Screenshot grounding data:

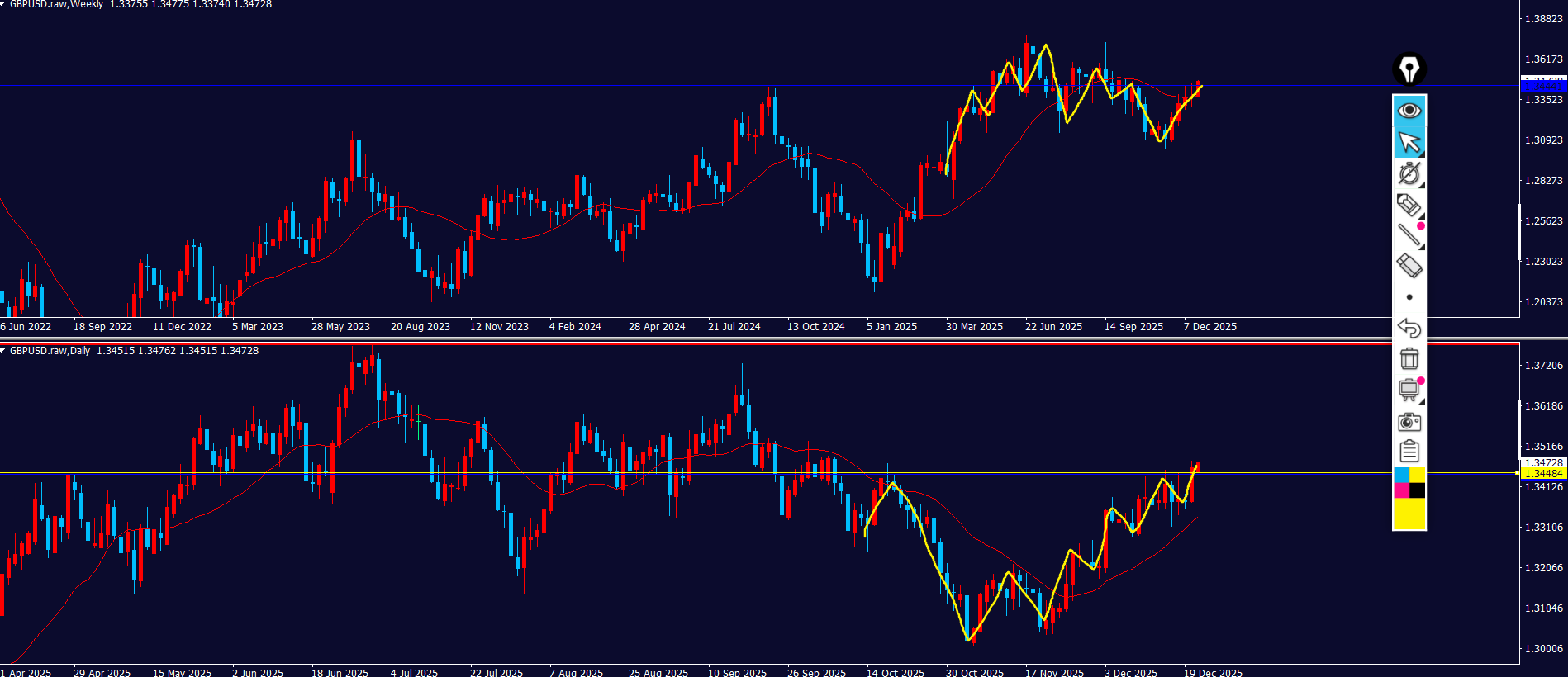Viewport: 1568px width, 677px height.
Task: Pick the eraser tool
Action: (x=1409, y=266)
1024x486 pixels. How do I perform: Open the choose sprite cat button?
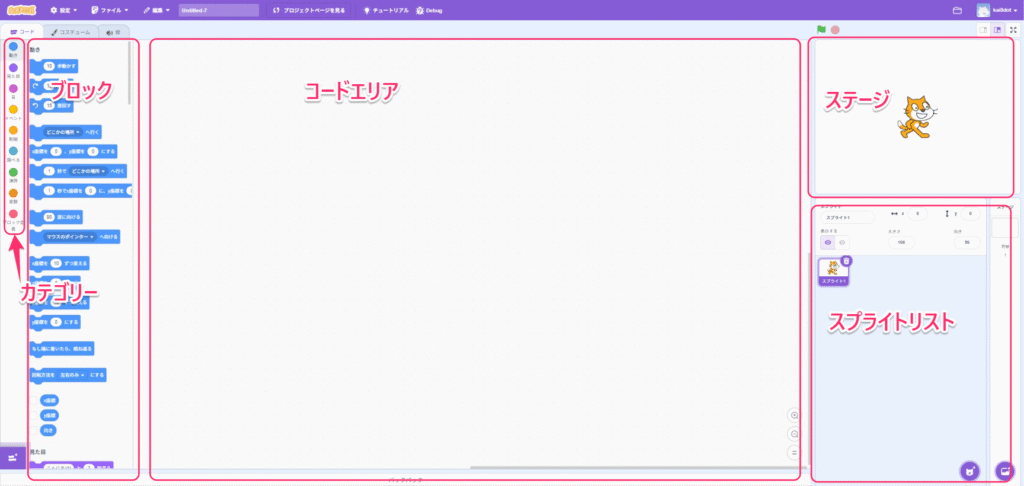[969, 471]
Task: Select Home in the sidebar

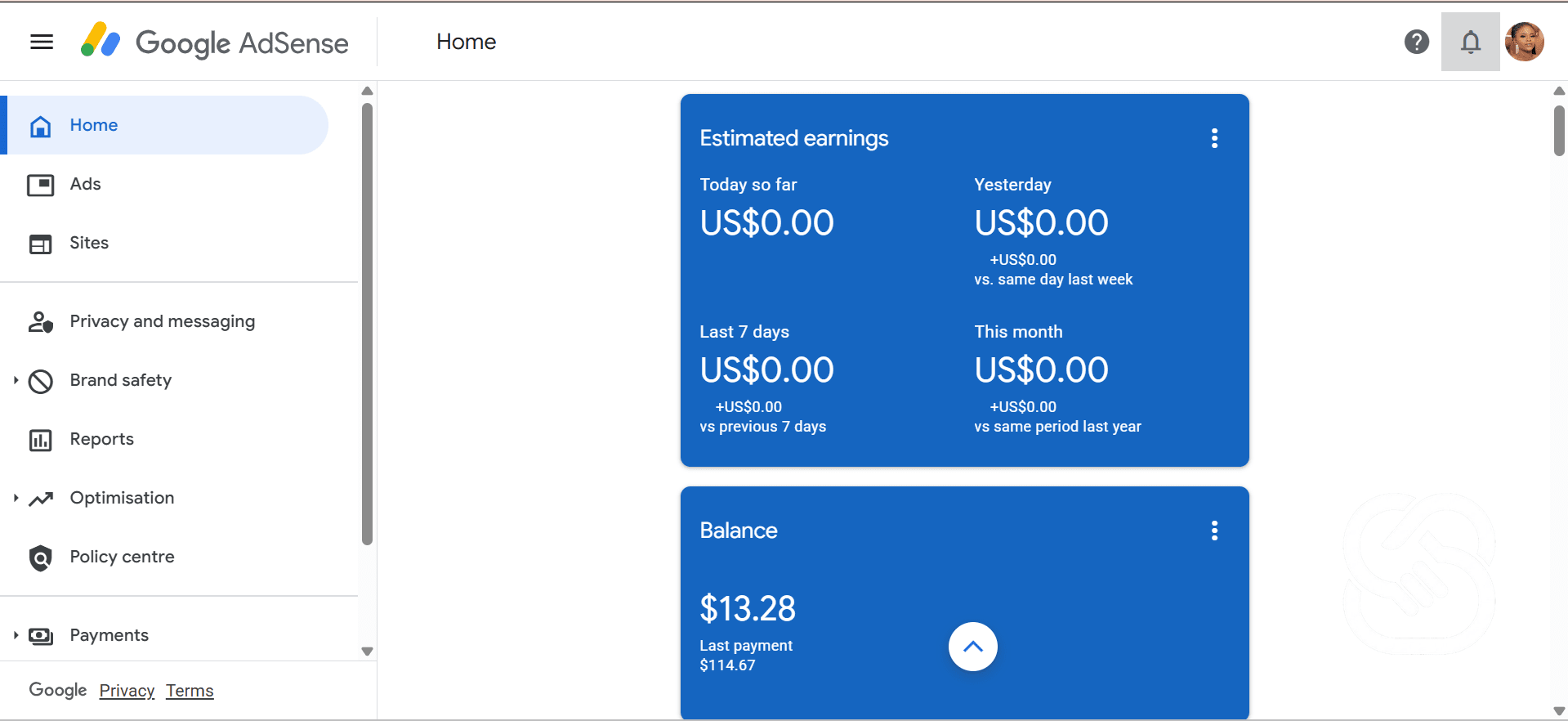Action: pos(167,125)
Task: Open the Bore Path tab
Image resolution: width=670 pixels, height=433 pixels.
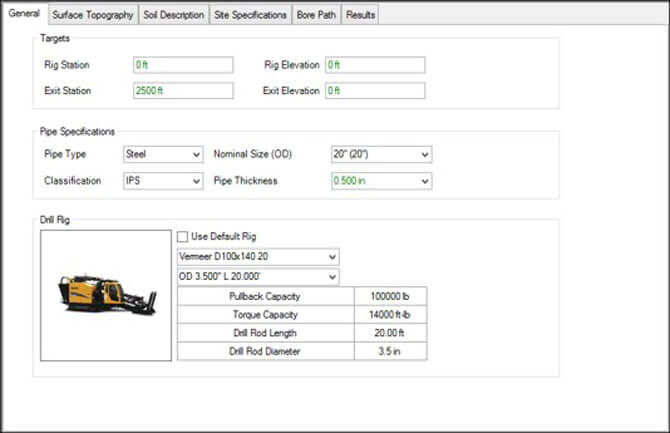Action: tap(317, 15)
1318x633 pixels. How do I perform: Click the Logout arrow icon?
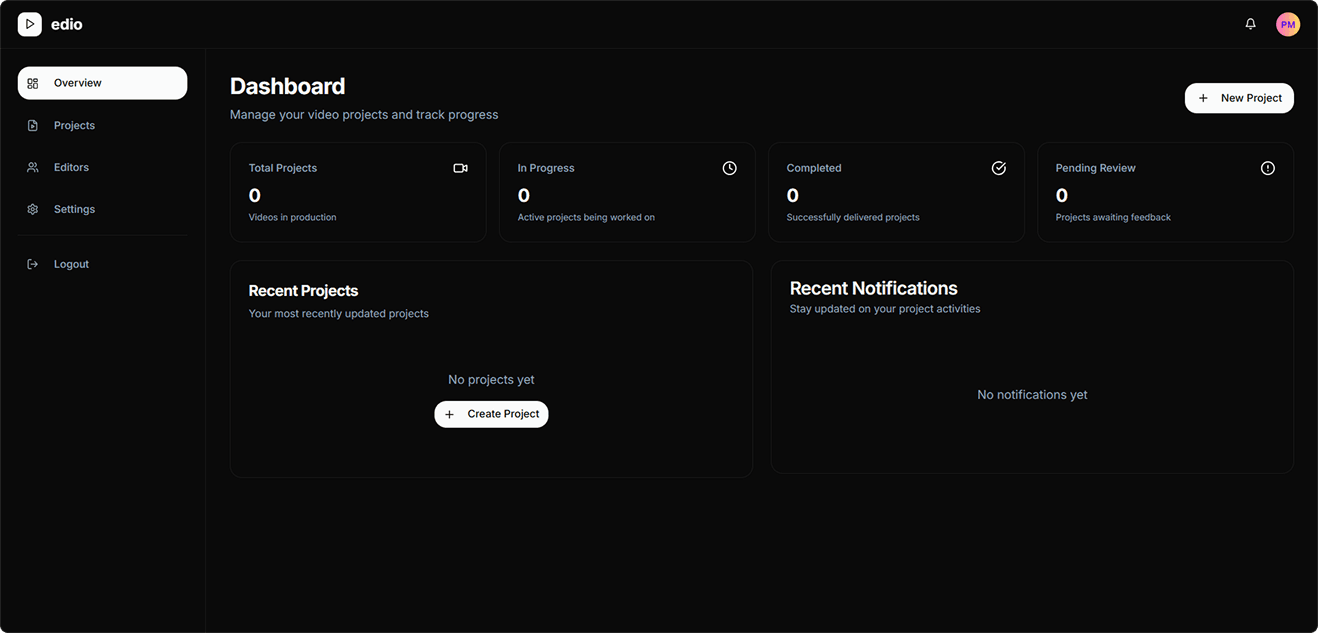pos(31,263)
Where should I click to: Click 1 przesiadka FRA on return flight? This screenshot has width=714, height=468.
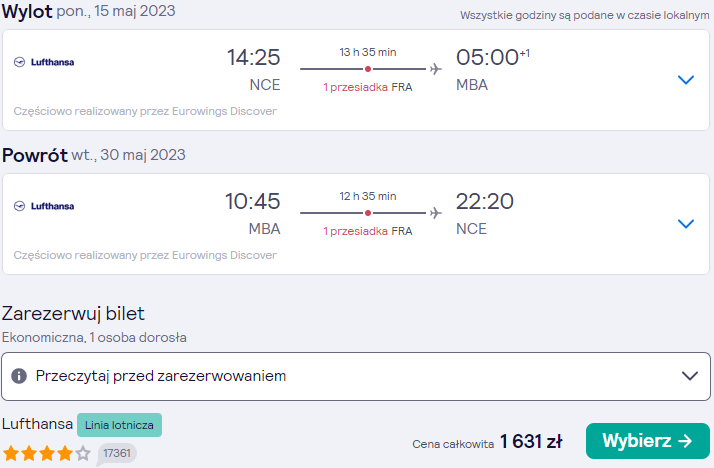point(367,231)
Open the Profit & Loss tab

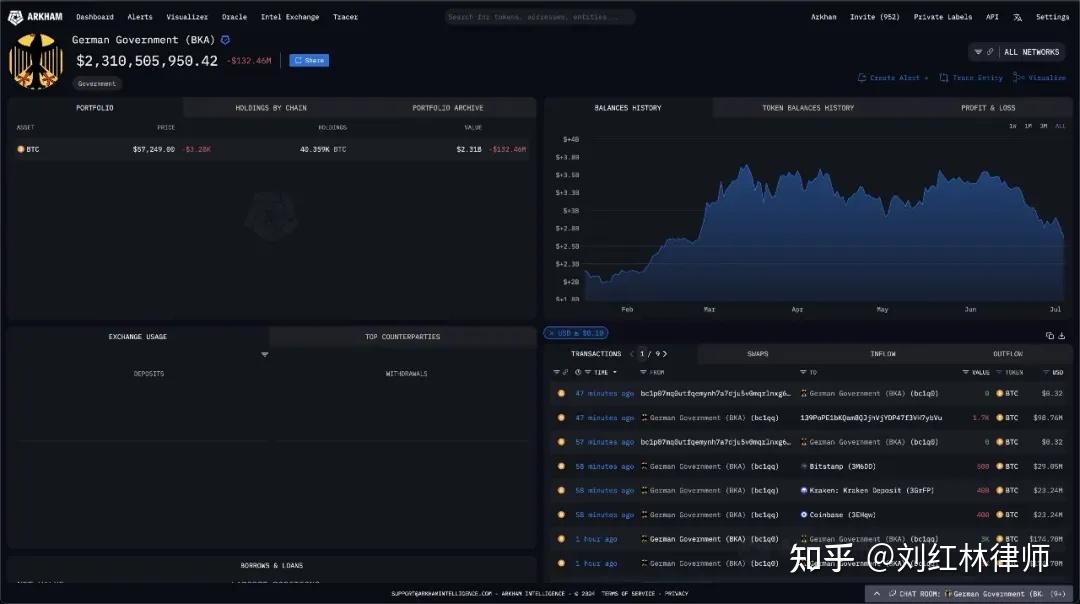point(987,108)
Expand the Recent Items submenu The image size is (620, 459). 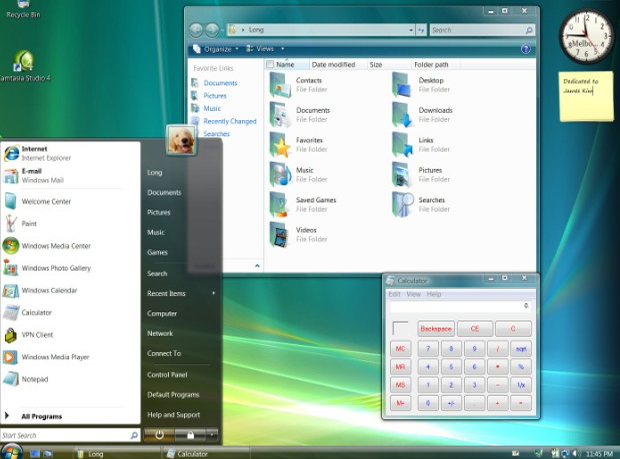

About this exercise: Write out exactly, please, the lines that start at the one containing "1024x486 pixels. How" and run through the final line of the entries, both included, leaving pictures out.

Solution:
1024x486 pixels. How do I perform: Open the choose sprite cat button?
[969, 471]
Task: Select Home in the sidebar

Action: pos(167,125)
Task: Open the Bore Path tab
Image resolution: width=670 pixels, height=433 pixels.
Action: tap(317, 15)
1318x633 pixels. How do I perform: Click the Logout arrow icon?
pos(31,263)
Where should I click to: Click 1 przesiadka FRA on return flight? This screenshot has width=714, height=468.
point(367,231)
Open the Profit & Loss tab

point(987,108)
Expand the Recent Items submenu The image size is (620, 459). 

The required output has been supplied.